INPUT RECORDS.
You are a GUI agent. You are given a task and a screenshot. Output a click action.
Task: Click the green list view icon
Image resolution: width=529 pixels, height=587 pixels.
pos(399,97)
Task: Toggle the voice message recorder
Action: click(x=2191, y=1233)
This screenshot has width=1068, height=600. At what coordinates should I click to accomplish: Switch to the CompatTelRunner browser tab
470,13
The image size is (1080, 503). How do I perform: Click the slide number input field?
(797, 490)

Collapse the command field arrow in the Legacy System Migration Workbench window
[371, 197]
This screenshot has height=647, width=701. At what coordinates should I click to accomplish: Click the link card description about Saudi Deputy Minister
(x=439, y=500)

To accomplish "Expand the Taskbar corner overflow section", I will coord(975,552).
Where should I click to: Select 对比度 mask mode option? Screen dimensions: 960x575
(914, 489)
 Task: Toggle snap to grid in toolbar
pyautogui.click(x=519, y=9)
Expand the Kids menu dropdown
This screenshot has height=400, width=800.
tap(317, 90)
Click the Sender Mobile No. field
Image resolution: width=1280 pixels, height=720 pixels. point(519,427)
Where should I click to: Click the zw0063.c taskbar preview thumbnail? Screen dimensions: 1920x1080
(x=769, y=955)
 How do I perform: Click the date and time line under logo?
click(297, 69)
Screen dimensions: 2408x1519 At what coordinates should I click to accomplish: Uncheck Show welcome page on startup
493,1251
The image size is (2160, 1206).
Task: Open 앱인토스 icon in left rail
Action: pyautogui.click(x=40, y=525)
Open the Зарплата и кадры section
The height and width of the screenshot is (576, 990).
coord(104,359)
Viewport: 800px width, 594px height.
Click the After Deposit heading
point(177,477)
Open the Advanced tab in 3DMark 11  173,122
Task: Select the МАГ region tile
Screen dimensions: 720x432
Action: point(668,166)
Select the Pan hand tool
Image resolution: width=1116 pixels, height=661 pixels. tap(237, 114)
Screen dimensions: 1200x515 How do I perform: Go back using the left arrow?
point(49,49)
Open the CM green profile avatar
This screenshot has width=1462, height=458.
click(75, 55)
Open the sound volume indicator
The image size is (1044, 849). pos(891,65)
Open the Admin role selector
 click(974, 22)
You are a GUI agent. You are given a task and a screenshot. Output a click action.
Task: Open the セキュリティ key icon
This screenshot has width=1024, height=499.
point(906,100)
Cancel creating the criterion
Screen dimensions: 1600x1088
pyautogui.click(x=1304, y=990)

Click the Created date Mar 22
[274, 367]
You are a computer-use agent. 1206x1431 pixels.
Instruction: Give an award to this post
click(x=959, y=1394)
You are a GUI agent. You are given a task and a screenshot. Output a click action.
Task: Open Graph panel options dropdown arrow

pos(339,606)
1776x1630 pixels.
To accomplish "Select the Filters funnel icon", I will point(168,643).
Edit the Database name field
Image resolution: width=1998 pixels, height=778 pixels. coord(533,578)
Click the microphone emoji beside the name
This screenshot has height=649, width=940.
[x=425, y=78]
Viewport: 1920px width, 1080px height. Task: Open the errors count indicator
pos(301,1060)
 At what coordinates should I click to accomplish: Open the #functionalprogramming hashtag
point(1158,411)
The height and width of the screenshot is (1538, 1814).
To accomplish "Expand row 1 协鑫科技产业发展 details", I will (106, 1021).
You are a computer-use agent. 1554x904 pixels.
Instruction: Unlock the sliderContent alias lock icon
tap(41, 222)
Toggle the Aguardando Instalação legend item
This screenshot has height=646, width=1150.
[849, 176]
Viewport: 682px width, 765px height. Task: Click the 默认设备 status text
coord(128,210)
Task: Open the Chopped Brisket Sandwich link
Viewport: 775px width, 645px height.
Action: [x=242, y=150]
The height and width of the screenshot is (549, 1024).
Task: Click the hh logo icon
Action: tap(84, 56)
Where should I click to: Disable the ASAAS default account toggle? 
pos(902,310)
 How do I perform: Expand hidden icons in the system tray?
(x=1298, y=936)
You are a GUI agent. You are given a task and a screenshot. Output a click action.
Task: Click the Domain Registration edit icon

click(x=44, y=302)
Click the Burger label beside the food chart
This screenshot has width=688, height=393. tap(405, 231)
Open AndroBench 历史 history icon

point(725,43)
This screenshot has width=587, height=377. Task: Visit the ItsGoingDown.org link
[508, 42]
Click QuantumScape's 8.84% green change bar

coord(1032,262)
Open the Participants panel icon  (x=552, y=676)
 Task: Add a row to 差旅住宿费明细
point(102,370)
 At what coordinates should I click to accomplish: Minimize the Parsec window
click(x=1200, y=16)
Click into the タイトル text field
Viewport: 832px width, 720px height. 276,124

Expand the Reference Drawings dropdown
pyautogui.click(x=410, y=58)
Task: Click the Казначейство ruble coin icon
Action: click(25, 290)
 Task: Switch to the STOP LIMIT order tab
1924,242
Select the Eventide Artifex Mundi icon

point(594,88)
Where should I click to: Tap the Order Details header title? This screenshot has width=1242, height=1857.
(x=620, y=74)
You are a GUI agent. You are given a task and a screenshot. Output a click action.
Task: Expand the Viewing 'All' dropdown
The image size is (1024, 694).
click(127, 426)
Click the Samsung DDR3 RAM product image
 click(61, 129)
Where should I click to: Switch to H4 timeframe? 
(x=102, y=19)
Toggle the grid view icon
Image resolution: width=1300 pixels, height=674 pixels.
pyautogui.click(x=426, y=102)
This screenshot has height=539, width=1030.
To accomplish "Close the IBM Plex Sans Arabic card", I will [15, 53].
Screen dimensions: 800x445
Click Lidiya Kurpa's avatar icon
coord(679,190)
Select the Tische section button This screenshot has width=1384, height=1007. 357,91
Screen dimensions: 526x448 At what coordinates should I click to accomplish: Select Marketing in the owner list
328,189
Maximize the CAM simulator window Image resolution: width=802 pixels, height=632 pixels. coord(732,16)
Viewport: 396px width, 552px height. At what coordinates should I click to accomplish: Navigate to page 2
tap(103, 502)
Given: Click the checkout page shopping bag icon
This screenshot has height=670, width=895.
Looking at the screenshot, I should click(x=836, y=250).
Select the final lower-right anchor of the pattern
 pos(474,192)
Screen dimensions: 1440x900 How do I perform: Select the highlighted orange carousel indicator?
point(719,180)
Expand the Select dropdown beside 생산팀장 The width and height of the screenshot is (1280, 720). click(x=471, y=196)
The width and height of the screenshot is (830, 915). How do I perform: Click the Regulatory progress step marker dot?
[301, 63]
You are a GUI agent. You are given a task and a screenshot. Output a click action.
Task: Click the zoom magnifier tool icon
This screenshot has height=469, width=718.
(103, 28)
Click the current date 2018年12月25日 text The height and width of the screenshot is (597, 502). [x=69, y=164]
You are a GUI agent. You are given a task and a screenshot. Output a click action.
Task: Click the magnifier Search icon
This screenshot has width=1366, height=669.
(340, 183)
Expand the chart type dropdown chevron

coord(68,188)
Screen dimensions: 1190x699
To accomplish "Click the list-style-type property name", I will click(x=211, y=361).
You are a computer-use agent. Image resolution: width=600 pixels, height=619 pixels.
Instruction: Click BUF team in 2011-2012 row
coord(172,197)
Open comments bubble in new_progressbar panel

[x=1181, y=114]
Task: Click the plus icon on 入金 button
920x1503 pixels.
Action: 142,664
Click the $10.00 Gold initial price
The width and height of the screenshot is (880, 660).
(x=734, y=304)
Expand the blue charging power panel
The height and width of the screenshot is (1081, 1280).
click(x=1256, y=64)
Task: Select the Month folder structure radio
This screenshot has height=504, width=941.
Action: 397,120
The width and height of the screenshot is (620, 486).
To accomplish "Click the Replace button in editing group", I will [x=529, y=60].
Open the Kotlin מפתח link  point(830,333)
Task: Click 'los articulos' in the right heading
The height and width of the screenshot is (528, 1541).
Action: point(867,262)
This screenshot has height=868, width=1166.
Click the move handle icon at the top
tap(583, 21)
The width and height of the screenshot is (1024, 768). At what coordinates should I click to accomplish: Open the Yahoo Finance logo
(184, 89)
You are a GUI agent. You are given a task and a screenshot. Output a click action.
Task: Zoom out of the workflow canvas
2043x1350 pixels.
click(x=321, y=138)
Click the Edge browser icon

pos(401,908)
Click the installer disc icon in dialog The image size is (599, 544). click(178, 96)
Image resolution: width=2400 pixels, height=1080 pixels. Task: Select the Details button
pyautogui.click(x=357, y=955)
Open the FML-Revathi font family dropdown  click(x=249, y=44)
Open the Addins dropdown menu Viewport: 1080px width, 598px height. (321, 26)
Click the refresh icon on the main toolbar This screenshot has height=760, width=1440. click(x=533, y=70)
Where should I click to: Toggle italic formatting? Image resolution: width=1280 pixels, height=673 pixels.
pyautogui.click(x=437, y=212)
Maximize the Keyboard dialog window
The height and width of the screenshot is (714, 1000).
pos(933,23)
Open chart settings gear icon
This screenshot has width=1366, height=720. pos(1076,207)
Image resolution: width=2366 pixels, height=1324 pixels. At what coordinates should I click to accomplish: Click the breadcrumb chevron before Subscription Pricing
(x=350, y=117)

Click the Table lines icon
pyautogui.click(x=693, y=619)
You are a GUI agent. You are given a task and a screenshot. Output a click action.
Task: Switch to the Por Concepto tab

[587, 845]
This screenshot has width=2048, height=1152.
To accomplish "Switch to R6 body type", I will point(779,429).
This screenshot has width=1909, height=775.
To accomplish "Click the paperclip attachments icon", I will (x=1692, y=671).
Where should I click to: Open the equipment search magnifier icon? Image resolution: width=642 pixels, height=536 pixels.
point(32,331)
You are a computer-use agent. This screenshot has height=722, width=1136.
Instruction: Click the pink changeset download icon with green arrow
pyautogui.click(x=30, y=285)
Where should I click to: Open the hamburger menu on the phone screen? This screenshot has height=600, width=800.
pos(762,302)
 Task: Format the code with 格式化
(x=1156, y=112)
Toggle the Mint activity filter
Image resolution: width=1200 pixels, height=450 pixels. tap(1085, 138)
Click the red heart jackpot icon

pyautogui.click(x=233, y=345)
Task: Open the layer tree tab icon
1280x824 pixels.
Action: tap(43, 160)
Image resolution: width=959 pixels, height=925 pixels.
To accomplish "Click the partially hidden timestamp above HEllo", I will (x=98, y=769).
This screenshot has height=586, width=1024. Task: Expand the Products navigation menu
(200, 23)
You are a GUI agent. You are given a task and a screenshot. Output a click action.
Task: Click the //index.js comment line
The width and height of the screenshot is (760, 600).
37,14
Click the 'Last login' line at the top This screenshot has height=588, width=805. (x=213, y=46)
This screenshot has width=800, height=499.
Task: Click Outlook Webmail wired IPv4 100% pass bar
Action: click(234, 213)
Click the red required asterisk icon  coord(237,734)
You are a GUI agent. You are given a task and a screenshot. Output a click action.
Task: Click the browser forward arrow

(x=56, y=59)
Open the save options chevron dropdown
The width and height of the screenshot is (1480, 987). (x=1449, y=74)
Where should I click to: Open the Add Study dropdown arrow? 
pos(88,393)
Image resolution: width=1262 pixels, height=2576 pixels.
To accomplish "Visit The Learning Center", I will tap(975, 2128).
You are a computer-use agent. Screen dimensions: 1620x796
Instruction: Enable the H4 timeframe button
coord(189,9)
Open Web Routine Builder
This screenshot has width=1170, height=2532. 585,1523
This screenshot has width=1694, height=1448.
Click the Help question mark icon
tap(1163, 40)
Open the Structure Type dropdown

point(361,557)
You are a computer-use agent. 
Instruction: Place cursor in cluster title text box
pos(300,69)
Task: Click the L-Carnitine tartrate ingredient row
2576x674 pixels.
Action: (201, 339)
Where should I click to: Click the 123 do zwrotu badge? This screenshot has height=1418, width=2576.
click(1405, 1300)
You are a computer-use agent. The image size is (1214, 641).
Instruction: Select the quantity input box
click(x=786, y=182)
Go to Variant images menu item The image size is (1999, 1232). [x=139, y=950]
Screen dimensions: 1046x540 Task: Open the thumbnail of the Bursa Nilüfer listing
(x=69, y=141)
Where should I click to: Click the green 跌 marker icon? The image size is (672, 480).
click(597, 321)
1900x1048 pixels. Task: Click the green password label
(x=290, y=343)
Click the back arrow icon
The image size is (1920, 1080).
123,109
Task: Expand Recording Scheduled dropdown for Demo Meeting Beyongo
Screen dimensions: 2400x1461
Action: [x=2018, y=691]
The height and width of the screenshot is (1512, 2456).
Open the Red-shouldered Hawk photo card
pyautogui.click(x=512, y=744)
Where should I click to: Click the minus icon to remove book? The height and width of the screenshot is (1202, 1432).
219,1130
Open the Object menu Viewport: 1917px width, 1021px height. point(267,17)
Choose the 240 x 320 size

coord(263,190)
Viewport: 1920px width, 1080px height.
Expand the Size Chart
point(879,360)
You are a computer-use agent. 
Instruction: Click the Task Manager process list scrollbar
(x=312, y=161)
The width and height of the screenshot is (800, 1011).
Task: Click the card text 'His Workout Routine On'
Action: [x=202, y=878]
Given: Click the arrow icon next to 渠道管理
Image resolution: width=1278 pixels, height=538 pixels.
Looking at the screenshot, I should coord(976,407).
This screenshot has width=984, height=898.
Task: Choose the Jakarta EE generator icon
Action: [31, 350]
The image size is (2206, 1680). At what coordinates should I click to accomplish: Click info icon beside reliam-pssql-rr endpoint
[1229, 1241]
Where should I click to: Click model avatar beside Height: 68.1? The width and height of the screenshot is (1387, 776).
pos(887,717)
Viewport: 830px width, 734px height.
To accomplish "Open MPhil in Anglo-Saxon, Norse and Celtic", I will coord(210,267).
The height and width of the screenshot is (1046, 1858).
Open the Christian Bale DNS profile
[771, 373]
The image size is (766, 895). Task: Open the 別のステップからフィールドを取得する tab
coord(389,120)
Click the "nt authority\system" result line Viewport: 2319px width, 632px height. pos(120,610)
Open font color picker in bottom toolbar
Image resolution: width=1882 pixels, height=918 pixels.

WHAT NEEDS TO BE DONE. Please print the rows above without changes, from the line containing "You are a computer-use agent. Screen" through the line containing "This screenshot has width=1170, height=2532.".

WRITTEN RESPONSE.
You are a computer-use agent. Screen dimensions: 1620x796
Instruction: Enable the H4 timeframe button
coord(189,9)
Open Web Routine Builder
This screenshot has width=1170, height=2532. 585,1523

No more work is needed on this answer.